Brooklyn ‘Bling Bishop’ Lamor Whitehead should get 12½ years on fraud charges: prosecutors

“Bling Bishop” Lamor Whitehead should spend 12½ years in prison for several frauds, including swindling a parishioner’s mother out of her life savings, Manhattan federal prosecutors argue.

The politically connected pastor continues to show an “utter lack of remorse” for his crimes, and has even taken to selling documents to subscribers on the Patreon site that were given to his defense under seal, prosecutors said in a Monday court filing.

Whitehead, 46, is asking for time served and supervised release, in part because of conditions at Brooklyn’s notorious Metropolitan Detention Center — but prosecutors scoffed at that request, pointing out that he’s been in the jail only for a few weeks as he awaits his sentencing next Monday.

Jurors in Manhattan Federal Court found Whitehead guilty of five counts in March, including wire fraud, attempted extortion and lying to the FBI. Prosecutors say the bishop kept on lying, both on the witness stand and after the trial, and are asking for a 151-month sentence.

“Lamor Whitehead presented himself to the world as a religious leader, a preacher of the ‘prosperity gospel’ whom God had made wealthy,” federal prosecutors wrote. “These trappings of wealth and success — which aided and were a part of the defendant’s frauds in this case — were phony.

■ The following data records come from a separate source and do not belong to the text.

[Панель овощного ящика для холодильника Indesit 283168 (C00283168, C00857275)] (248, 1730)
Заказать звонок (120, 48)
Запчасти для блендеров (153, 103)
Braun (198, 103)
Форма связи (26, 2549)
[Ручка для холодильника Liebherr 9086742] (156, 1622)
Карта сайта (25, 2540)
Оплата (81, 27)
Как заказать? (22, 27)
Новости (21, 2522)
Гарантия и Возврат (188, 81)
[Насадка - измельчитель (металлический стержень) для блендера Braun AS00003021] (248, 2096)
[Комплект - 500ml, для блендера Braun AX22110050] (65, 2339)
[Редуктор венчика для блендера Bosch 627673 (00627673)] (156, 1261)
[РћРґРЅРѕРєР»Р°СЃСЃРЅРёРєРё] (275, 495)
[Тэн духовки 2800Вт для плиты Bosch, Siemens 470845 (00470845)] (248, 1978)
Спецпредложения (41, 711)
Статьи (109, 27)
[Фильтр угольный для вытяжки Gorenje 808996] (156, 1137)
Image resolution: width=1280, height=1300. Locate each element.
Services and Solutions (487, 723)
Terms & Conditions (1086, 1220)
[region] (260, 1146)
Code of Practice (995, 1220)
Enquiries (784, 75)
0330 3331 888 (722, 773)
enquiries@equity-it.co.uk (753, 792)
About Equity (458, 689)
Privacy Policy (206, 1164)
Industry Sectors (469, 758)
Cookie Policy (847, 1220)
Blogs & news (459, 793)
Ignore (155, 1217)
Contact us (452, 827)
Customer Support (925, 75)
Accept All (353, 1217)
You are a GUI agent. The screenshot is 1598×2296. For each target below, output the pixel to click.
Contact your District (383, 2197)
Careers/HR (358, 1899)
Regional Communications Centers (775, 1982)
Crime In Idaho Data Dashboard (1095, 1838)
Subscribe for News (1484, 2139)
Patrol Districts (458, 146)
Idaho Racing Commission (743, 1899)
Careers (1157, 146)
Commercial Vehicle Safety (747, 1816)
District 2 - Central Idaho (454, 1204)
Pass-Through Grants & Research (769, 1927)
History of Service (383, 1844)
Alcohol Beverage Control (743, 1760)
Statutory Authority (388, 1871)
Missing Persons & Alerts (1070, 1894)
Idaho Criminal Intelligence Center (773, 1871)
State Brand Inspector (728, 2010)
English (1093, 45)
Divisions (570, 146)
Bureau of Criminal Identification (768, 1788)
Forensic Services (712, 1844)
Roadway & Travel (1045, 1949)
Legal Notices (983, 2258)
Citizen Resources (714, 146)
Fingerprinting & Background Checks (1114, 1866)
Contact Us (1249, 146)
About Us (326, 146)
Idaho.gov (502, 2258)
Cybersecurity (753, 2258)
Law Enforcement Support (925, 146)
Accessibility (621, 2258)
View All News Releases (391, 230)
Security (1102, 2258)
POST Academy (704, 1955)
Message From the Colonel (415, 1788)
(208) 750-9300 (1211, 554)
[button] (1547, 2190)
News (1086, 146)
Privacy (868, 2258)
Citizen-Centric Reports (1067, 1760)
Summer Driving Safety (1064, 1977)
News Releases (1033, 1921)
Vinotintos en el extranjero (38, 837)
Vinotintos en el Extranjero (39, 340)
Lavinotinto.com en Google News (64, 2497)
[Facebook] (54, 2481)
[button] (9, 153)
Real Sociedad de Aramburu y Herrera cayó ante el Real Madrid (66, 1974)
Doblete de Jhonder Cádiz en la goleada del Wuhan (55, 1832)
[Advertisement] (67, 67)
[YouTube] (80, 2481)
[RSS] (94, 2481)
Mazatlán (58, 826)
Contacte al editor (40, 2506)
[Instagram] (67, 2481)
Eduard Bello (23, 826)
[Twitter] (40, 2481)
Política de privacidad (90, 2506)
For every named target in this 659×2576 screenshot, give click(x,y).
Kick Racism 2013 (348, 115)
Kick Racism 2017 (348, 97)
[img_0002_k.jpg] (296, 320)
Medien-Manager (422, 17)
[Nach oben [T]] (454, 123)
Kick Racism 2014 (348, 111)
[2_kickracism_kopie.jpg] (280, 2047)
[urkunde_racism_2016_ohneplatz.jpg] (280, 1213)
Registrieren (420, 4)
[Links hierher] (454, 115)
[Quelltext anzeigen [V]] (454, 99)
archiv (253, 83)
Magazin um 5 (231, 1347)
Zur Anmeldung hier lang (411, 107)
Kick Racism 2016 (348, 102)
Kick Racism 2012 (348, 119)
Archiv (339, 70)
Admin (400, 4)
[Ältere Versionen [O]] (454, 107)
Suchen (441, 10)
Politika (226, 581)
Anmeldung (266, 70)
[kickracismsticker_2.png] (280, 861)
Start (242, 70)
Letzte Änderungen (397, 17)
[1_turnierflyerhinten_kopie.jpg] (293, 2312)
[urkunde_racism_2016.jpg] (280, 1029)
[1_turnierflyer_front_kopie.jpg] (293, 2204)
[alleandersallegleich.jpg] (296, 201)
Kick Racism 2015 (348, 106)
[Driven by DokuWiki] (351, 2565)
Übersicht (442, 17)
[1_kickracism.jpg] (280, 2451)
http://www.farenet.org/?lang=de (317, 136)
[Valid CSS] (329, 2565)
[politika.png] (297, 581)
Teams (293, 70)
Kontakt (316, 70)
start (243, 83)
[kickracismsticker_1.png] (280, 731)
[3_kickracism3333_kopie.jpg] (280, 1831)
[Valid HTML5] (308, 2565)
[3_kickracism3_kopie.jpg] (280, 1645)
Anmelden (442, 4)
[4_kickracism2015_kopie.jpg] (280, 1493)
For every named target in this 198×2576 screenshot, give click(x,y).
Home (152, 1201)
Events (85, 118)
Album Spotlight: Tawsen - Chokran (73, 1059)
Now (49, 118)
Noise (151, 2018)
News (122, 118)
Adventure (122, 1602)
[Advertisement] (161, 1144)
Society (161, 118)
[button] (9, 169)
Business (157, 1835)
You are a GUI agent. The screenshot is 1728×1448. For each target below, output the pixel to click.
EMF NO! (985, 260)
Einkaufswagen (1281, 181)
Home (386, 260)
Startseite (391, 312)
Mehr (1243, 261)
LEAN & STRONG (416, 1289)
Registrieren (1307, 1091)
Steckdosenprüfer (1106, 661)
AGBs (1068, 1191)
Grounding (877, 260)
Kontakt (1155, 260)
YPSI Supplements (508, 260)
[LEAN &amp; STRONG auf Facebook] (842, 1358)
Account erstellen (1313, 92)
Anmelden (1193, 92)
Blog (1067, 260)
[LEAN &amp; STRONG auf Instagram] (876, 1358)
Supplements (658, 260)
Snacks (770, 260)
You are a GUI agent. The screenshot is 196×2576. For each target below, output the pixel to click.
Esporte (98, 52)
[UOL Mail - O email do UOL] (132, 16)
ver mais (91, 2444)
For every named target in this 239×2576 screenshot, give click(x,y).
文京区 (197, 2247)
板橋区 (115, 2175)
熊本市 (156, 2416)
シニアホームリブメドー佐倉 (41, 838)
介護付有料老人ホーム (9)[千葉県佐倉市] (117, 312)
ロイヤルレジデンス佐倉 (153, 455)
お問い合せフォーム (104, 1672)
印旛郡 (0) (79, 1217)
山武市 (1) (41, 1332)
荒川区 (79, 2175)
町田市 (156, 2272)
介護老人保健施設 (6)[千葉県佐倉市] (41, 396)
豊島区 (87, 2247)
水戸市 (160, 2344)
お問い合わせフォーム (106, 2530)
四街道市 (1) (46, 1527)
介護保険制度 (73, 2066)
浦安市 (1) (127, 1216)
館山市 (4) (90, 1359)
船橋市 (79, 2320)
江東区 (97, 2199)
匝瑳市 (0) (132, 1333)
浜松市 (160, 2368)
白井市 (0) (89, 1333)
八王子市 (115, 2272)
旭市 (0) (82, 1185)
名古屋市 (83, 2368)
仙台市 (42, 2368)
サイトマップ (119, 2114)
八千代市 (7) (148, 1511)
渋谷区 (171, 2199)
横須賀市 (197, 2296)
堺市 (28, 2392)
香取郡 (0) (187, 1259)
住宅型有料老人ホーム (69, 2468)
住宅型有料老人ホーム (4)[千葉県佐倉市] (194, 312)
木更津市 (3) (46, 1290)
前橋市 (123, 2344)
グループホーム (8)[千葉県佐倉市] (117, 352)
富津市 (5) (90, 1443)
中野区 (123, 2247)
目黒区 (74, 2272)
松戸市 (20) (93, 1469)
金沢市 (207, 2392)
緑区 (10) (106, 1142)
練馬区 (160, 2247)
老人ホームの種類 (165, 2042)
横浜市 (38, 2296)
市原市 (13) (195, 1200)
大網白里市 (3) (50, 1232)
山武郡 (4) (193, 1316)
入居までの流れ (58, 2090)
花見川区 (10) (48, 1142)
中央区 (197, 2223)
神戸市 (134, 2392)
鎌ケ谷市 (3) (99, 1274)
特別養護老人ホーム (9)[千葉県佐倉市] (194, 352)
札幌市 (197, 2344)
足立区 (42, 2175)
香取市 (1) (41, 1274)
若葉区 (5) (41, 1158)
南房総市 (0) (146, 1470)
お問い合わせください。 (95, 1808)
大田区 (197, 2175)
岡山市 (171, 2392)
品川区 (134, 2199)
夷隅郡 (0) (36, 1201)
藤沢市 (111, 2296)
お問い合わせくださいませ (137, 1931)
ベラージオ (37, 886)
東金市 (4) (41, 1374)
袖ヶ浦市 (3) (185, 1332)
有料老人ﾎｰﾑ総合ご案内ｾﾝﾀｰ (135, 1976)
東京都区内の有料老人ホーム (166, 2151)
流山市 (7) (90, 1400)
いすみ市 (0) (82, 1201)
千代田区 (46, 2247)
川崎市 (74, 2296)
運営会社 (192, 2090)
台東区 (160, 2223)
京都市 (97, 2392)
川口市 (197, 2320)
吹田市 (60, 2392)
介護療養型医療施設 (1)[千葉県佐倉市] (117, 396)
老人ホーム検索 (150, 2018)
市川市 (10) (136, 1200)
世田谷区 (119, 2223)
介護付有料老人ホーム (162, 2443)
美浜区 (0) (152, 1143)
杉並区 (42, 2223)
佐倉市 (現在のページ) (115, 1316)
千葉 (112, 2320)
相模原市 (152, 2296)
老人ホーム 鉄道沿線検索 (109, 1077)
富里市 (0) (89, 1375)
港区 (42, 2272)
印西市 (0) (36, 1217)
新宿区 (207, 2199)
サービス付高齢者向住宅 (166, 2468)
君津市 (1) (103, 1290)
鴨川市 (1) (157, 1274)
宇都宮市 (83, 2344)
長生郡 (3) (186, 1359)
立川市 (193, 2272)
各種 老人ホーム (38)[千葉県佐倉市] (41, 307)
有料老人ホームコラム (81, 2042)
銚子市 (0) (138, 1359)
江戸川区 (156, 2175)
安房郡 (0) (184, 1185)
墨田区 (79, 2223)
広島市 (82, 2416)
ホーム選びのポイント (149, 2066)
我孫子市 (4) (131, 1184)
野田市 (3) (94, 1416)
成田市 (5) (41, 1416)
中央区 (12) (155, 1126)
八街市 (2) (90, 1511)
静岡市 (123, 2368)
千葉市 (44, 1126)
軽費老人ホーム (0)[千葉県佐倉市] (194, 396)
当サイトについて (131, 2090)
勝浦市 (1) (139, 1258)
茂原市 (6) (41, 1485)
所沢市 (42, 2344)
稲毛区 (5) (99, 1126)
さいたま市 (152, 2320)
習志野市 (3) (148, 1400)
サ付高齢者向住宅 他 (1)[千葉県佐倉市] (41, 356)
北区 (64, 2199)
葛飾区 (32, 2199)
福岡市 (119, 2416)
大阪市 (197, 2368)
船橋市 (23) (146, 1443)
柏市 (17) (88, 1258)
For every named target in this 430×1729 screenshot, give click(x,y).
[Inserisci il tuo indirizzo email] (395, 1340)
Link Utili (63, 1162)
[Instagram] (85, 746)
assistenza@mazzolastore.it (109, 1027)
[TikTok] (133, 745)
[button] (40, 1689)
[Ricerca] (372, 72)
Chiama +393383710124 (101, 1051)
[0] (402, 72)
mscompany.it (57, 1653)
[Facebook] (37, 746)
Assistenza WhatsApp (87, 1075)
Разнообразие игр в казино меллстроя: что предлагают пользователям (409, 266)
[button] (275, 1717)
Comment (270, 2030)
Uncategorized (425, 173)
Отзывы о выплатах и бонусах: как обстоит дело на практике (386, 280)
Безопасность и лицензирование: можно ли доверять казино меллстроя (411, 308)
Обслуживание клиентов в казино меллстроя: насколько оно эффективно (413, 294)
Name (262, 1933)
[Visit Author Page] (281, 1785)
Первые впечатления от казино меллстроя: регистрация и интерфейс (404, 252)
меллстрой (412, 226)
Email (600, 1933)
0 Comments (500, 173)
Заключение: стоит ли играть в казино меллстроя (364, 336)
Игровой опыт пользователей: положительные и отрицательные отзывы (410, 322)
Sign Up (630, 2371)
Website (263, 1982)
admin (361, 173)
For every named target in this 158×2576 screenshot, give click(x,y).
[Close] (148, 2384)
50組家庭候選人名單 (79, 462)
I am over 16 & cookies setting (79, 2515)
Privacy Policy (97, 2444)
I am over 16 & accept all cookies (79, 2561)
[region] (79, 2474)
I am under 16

The defendant was living a lie. His extravagant lifestyle was a facade, funded by crimes for which he has now been convicted.”

Judge Lorna Schofield threw Whitehead in jail May 20, after prosecutors argued he violated the terms of his bond by disparaging victim Pauline Anderson and her son, and by hawking the prohibited court documents in an April YouTube stream.

“The jury could not get this at all. You guys could not get this at all. This is exclusive paperwork,” he said in the now-removed April 30 video, according to court documents. “And all of this paperwork, we will have it on the Patreon.”

Patreon is a site where content creators provide exclusive material to different tiers of paid subscribers.

Last week, Whitehead tried to leverage what New York federal defendants often refer to as the “MDC discount” — when a judge shaves months or years off a sentence to account for the notoriously hellish conditions at Brooklyn’s federal jail.

Prosecutors argued that he should get no leniency because his complaints about the jail are “outdated, false, unsourced or not specific to the defendant, but in any event are largely irrelevant here, as he has been detained only for a matter of weeks and will most likely be designated to a different facility after he is sentenced.”

The pastor, a self-described mentee of Mayor Adams, is known for his flashy clothing and jewelry. He’s also a convicted fraudster who started his church after his 2013 release from state prison.

His blustery personality started drawing public scrutiny in May 2022, after he became involved in the unsuccessful attempt to broker an accused subway shooter’s surrender, angering police and defense attorneys alike. In July of that year, a trio of armed robbers famously robbed him of his bling during a livestream of one of his services in Brooklyn.

The jury found him guilty of a string of loan frauds that netted him $6 million, of fleecing Anderson out of her $90,000 life savings, and of lying about his ties to Adams to extort and try to defraud Bronx body shop owner Brandon Belmonte in a real estate deal.

“Whitehead did not just steal from fellow alleged criminals; he did not just steal from faceless financial institutions; he did not just steal from trusting parishioners. He stole from all of them. He stole constantly. And he did it all by himself. Even money he brought in ‘legitimately’ was, in truth, a product of his frauds,” prosecutors wrote.

“To the extent Whitehead received public attention and had followers, it was because of his flashy, expensive, luxury lifestyle — his mansion, his Rolls-Royce, his expensive suits. All of those things, too, were funded by his crimes.”